Тронули тем, что наши точки зрения на сложившееся положение ни в чем ни на йоту не разошлись. И обеспокоили тем, что, выходя отсюда на улицу, они как члены организации лишались всякой видимости защиты от немцев, каковой была для них работа в редакции главного органа Движения, официально признанного союзным. Выход всех вместе мог быть понят, как демонстрация и толковаться очень широко, а аресты членов организации время от времени еще продолжались.
Мое положение было лучше. Уходя с поста редактора, я оставался одним из 49-ти подписавших Манифест. Это могло еще иметь свое действие.
Было решено, что все члены редакции завтра покинут Берлин и разъедутся с разными поездами в разных направлениях, что и было ими сделано.
Простившись с друзьями, я позвонил о происшедшем Жиленкову и отправился в Дабендорф, куда давно собирался поехать по делам организации. Задержавшись дольше, чем предполагал, остался там ночевать. Двойное чувство не покидает меня все время. Больше не нужно мелочной утомительной и раздражающей борьбы с издательством, цензором, не нужно болеть душой за каждый вышедший номер — зато, что он не совершенен, даже совсем не такой каким нам хотелось его сделать. Но вместе со всем этим «не нужно» остается и чувство большой пустоты. То, чего ждали годами, к чему стремились, за что приносили большие жертвы, теряли близких и родных людей, оказалось недостигнутым. Все участники Движения по очереди, по мере того, как линия нашего отхода будет докатываться до них, будут испытывать это же чувство глубокого разочарования…
Утром я направляюсь в город.

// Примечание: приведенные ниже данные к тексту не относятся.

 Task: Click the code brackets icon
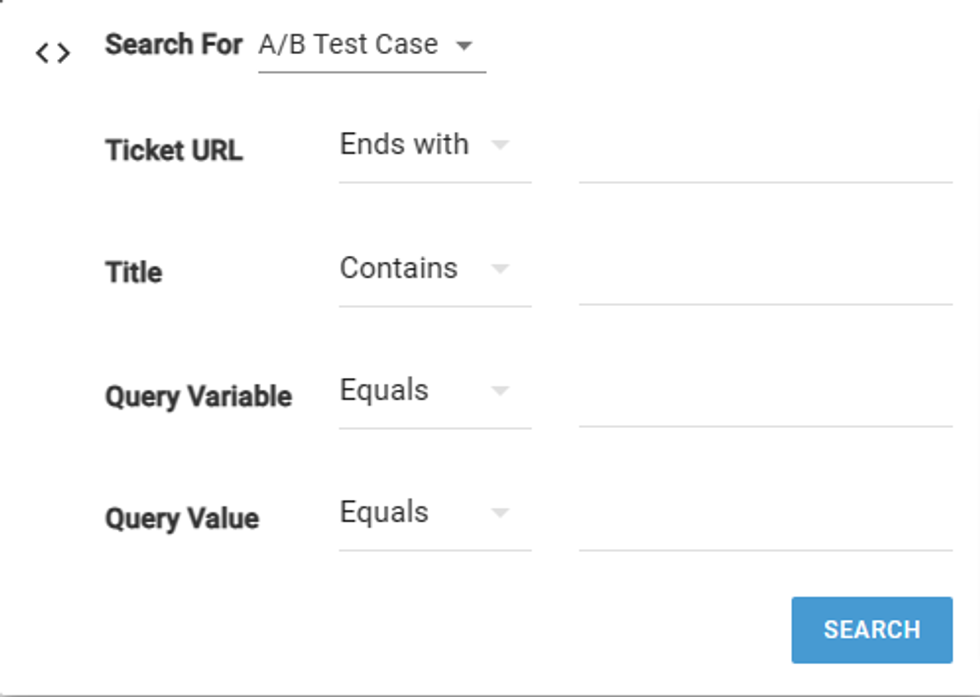[x=53, y=54]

По дороге никак не могу избавиться от чувства, что я где-то что-то забыл, не то что-то нужно было сделать, не то кому-то что-то сказать. Может быть, это было в Дабендорфе, а может быть, — вчера в редакции.

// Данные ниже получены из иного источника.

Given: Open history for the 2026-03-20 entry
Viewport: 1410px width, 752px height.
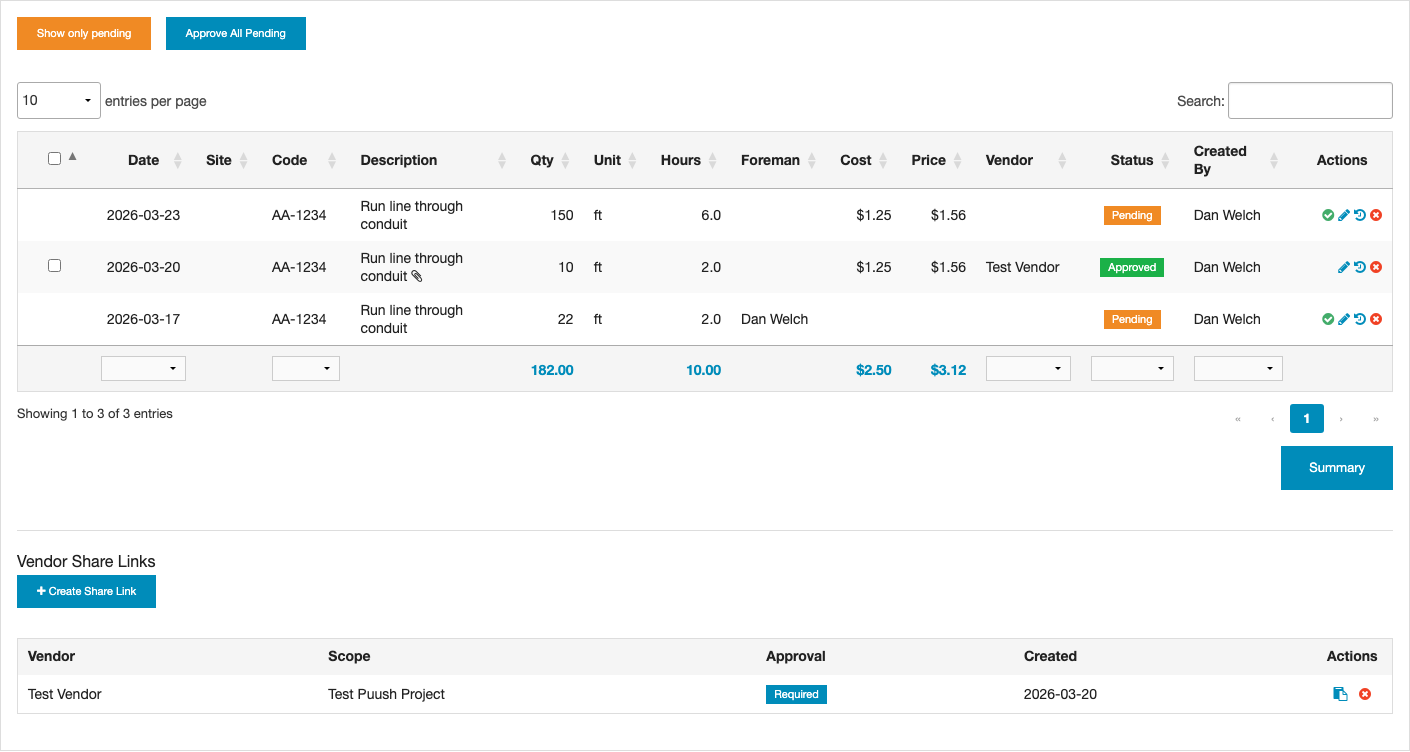Looking at the screenshot, I should 1360,267.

На Потсдамерплац пересаживаюсь в метро и еду по направлению к дому. Но что же это было, чего я не могу вспомнить? Стараюсь восстановить в памяти шаг зашагом вчерашний и сегодняшний день. Не могу вспомнить и в то же время чувствую, как от того, что я не могу вспомнить, растет какая-то тревога.

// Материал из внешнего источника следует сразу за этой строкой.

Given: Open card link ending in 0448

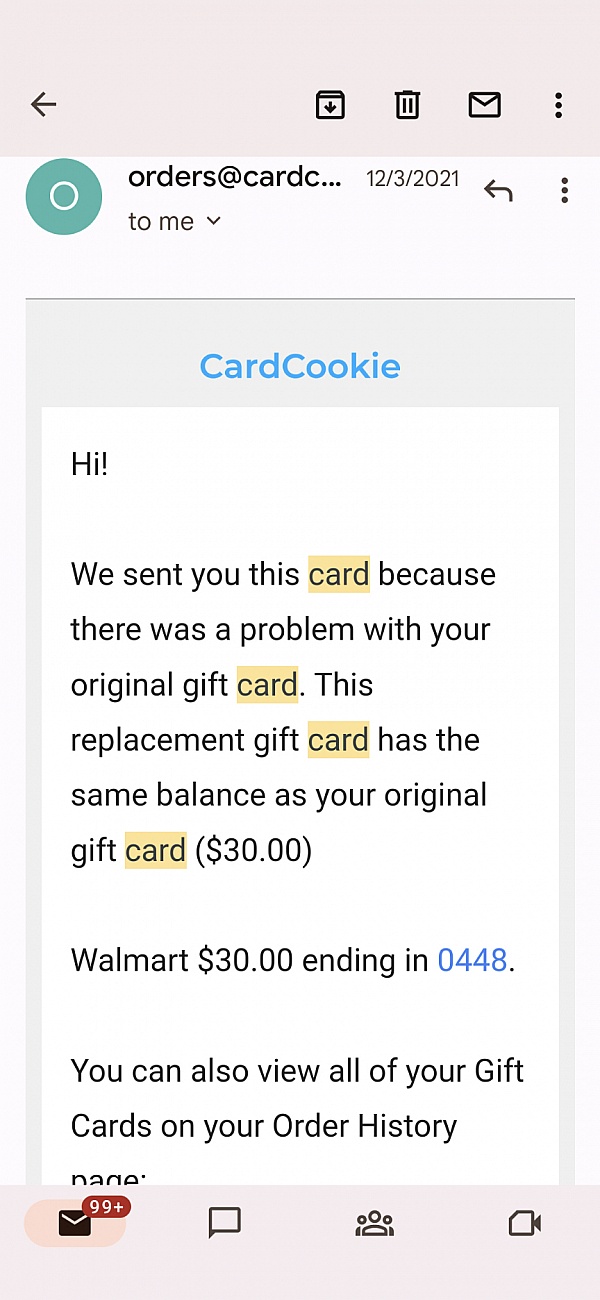Looking at the screenshot, I should 472,961.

Вспомнил на Ноллендорф-плац. Выскочил из поезда и, подождав, пока он, мигая красными фонарями, скрылся в туннель, захожу в телефонную будку. В полутьме — света очень мало, последствия недавнего налета, — с трудом различая цифры, набираю домашний номер.
Этот же номер повторяет знакомый женский голос в приложенной к уху трубке. Я спрашиваю: — Нина?
— Да, я.
— Здравствуй, Ниночка, узнаешь?
— Узнаю, здравствуй.
— Скажи, Ниночка, мне не было сегодня почты?
Легкое, еле уловимое замешательство с той стороны и потом, оживленно вибрирующим голосом, ответ: — Нет, не было ничего. Ничего не было…
Я вешаю трубку, выхожу из будки и, подождав встречного поезда, еду с ним до конечной станции за городом.
Происшедший разговор — наша давнишняя как-то в шутку договоренная система сигналов.
Когда начались аресты друзей, я иногда не ночевал дома. Как-то после ужина, сидя всей семьей за столом, мы договорились с Ниной, что если я утром, после того, как ночевал не дома, спрошу по телефону, есть ли для меня почта, то в том случае, если приходили люди из Гестапо, она ответит, что мне есть письмо.
Как сейчас помню Вадима, ее мужа, и моего большого давнишнего друга, тоже члена организации чуть ли не с первых дней ее зарождения. Он смотрит на нас поверх очков, наклонив голову, и убежденно говорит: — Вот и дурные, вот и посадят вас обоих, да и меня с вами вместе.
— Почему? — спрашиваем мы в один голос.
— Почему, почему, — шутливо передразнивает он. — А если в это время рядом с тобой будет стоять этот самый гестапист и скажет — а ну-ка, дайте мне письмо, о котором вы говорите, — вот и если! Конспира-а-а-торы… — тянет он презрительно.
Систему сигналов перестраиваем наново. Нина, если были гестаписты, скажет, что мне письма нет, тогда и показывать ничего не нужно. Если же не приходили — то письмо есть. Новая система имела свои недостатки. Иногда приходилось долго по телефону разбирать получающуюся путаницу. Гестаписты не приходили и письмо есть. Написал кто-нибудь из друзей или знакомых. Тогда Нина прибавляет: «На самом деле есть письмо» или «настоящее письмо есть, без всяких фокусов».